The thing that I find interesting and frustrating about Dawkins, is that he never gets past the erroneous content of the book to address more fascinating cultural questions: Why would someone spend nearly a million dollars to publish such a book and mail it, unsolicited, to thousands of schools, professors, museums and politicians? What kind of worldview believes that the book would change any minds? Is there even one person in the whole world who, upon reading the book, immediately was swayed by its argument? Who planned, executed and backed this venture and what was the economic impact of such a massive publication effort in a place like Turkey? What, for that matter, is the significance of Turkey as the home of Yahya and the site of the publication of the book? How was the book received by the people to whom it was mailed and where are these books now? There are, of course, many others.

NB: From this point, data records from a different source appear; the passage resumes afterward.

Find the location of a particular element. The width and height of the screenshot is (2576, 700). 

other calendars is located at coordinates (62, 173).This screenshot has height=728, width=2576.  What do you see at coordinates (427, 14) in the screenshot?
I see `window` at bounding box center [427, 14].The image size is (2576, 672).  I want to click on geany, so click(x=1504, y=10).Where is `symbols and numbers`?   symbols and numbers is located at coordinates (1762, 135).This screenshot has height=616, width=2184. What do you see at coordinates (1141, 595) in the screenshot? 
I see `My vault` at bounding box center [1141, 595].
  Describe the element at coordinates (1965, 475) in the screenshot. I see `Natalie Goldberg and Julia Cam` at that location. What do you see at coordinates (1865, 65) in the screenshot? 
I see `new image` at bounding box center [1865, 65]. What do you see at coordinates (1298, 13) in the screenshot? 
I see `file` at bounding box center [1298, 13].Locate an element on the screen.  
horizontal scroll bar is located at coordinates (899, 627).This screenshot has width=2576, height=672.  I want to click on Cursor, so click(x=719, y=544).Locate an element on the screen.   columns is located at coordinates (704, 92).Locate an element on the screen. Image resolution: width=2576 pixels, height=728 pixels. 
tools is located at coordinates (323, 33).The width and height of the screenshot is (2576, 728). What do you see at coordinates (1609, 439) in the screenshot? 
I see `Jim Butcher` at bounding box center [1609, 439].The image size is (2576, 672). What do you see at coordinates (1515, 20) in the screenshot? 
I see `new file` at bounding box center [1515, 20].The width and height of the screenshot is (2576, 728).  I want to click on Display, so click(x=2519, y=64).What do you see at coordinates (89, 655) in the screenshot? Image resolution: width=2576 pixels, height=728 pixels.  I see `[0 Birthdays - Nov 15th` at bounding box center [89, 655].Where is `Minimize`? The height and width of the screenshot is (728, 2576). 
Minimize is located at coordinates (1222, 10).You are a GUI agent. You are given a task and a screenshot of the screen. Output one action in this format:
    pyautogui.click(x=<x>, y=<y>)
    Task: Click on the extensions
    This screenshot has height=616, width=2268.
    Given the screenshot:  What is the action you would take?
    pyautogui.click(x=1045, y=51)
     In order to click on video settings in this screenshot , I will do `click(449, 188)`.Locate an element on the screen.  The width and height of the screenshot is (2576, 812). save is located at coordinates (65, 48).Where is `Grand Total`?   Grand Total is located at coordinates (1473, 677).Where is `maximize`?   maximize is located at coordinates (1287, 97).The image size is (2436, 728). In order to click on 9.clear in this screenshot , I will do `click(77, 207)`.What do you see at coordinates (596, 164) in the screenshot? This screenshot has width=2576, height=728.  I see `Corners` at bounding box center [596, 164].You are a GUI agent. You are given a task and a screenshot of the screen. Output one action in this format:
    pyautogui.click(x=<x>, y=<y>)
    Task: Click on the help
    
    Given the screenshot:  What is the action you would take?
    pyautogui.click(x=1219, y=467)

Watching the video, it ironically appears to me that Dawkins knows next-to-nothing about the worldview of the man he is critiquing. Dawkins basically considers the book gibberish and dismisses its many absurd errors because he makes the mistake of reading the Atlas of Creation from within his own culture of scientific discourse and analysis. Dawkins reads the photos and writing and English and mistakenly thinks he understands it. No wonder he thinks Yahya is naive. How different might it be, however, if Dawkins approached the book as an act of translation—seeing it for what it really is: an artifact in a foreign language from another culture that can only be understood on its own terms. Just from looking at the size and scale of the book it is clear that it really isn’t “just a book”—it claims to be so much more. Rather than dismissing Yahya as incomprehensible and simply being entertained by his “childish mistakes,” how about an anthropological approach—trying to understand the book from a perspective where it makes perfect sense. This would be much more involved and potentially rewarding and might tell us much about the cultural worldview of people who would look at this book and see it as “common sense” truth.
Addendum 2, April 4, 2014
This morning a college posted a crazy story on Adnan Oktar’s (Harun Yahya) operations in Turkey. Described as “a messianic leader of an apocalyptic Islamic sex cult” the article contains interesting backstory about the organization, including a link to a dissertation written about the group, The Mahdi Wears Armani. The article talks a bit about the Atlas of Creation and even makes a few points that sound remarkably like some I made in this original post. The images and links to Oktar’s TV channel are crazy—featuring his “harem” of women some with so much makeup that they hardly appear human.